• **Problem requirements**: Below are lines of data; restate word for word those running from the line containing "LED NEON 220в, герметичний, 7x15мм, холодний (966, 1800)" to the line containing "Торшери (1017, 113)", inclusive, and no others.

• **Entries provided**:
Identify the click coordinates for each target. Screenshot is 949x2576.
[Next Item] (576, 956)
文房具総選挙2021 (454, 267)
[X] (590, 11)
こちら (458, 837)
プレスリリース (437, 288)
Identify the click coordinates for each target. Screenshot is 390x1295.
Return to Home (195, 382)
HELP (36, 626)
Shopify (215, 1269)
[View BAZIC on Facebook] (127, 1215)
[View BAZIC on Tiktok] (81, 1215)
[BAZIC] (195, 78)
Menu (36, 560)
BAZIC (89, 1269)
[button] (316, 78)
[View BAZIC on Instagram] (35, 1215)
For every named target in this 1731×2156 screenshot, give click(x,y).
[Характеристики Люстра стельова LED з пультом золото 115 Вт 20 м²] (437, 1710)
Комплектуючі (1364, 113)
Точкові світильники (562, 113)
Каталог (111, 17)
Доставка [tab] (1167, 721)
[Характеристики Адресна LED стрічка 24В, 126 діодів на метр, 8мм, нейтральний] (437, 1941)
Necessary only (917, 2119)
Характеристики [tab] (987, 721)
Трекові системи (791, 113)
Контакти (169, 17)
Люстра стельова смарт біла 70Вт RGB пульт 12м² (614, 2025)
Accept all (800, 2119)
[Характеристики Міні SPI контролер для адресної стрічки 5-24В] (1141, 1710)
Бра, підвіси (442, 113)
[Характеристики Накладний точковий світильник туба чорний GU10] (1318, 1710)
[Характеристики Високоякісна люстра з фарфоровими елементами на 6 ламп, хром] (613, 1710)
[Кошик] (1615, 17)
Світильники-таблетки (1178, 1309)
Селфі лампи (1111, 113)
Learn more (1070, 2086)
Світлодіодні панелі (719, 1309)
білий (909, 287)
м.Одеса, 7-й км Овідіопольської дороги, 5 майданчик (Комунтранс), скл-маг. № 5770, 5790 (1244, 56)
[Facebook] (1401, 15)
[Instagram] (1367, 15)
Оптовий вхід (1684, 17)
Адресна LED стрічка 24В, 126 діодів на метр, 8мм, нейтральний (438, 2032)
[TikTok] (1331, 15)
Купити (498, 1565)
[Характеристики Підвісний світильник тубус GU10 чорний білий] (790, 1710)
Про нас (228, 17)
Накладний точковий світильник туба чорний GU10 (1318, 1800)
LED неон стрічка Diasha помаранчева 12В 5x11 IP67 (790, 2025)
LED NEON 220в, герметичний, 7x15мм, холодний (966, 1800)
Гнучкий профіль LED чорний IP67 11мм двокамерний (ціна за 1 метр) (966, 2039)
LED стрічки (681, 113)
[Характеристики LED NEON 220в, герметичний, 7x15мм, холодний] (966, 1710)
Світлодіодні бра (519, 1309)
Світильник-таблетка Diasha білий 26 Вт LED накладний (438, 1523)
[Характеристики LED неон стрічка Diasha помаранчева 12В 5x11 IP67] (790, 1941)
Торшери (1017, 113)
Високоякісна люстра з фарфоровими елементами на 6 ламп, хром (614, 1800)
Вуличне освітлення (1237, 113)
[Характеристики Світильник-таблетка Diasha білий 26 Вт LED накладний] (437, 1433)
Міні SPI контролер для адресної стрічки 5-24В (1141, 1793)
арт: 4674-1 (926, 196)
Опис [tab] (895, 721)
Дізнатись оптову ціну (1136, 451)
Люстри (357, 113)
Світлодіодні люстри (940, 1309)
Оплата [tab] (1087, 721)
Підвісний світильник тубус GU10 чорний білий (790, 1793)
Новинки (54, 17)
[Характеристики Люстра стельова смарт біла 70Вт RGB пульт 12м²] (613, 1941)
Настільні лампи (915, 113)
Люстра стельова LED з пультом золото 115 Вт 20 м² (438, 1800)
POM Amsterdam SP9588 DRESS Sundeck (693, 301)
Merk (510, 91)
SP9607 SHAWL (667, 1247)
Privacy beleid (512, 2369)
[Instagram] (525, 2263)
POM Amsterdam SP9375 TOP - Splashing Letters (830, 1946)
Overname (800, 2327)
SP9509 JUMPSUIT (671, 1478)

• **Response box**:
LED NEON 220в, герметичний, 7x15мм, холодний (966, 1800)
Гнучкий профіль LED чорний IP67 11мм двокамерний (ціна за 1 метр) (966, 2039)
LED стрічки (681, 113)
[Характеристики LED NEON 220в, герметичний, 7x15мм, холодний] (966, 1710)
Світлодіодні бра (519, 1309)
Світильник-таблетка Diasha білий 26 Вт LED накладний (438, 1523)
[Характеристики LED неон стрічка Diasha помаранчева 12В 5x11 IP67] (790, 1941)
Торшери (1017, 113)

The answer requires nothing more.